So I unsheathed my little pocket manicure knife, cut the strings and removed the wrapper. Inside was just a little, straw-covered box with a telescope cover and inside the box, wrapped in tissue, was a tight roll of bright red silk.

That was all—not another thing but this little silk roll. It was a wad as thick as three fingers and perhaps twice as long, tied with a bit of common string, ending in a loose bowknot.

I gripped my glass a bit tighter in my eye and took a long shot at the thing. But dashed if I could make anything out of it at all. You see, the string went around it at least three or four times. Such a devilish secretive way to fix a thing, don't you think?

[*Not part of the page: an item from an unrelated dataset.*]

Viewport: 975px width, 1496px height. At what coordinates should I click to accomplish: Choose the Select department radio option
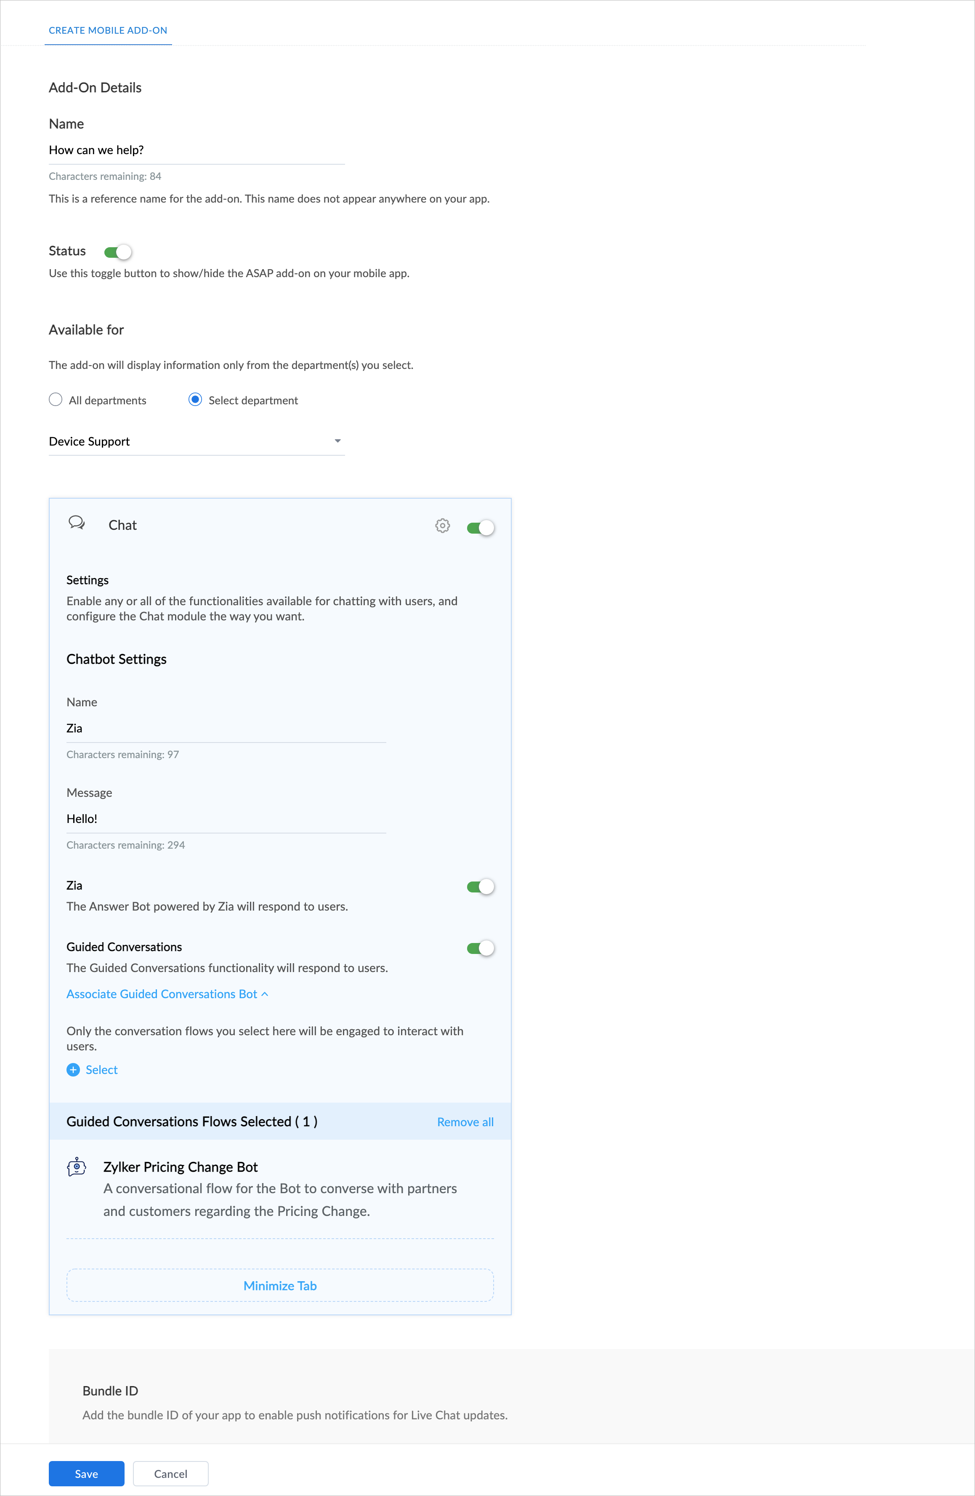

A queer, sweet, spicy sort of odor swept past me that reminded me of the atmosphere at Santine's and places in the Metropolitan Art Museum. I sat down, the better to think it over, turning the little roll in my hand and trying to think of all the things it might be.

"Looks like it might be a red silk muffler, Jenkins," I exclaimed in disgust. By Jove, I was never so devilish disappointed in my life—never—I'm sure of it! If I had been a girl I should have cried—dash it, I know I should.

I pinched the roll gloomily.

"If it's a red silk muffler, Jenkins, catch me wearing it, that's all!" I burst out indignantly. "Rotten bad form, if you ask me. I'd look like an out-and-out bounder!"

Then I had a horrible thought:

"Or—or the Salvation Army, dash it!"

Here Jenkins thrust a letter at me. "Perhaps this may explain it, sir," he suggested.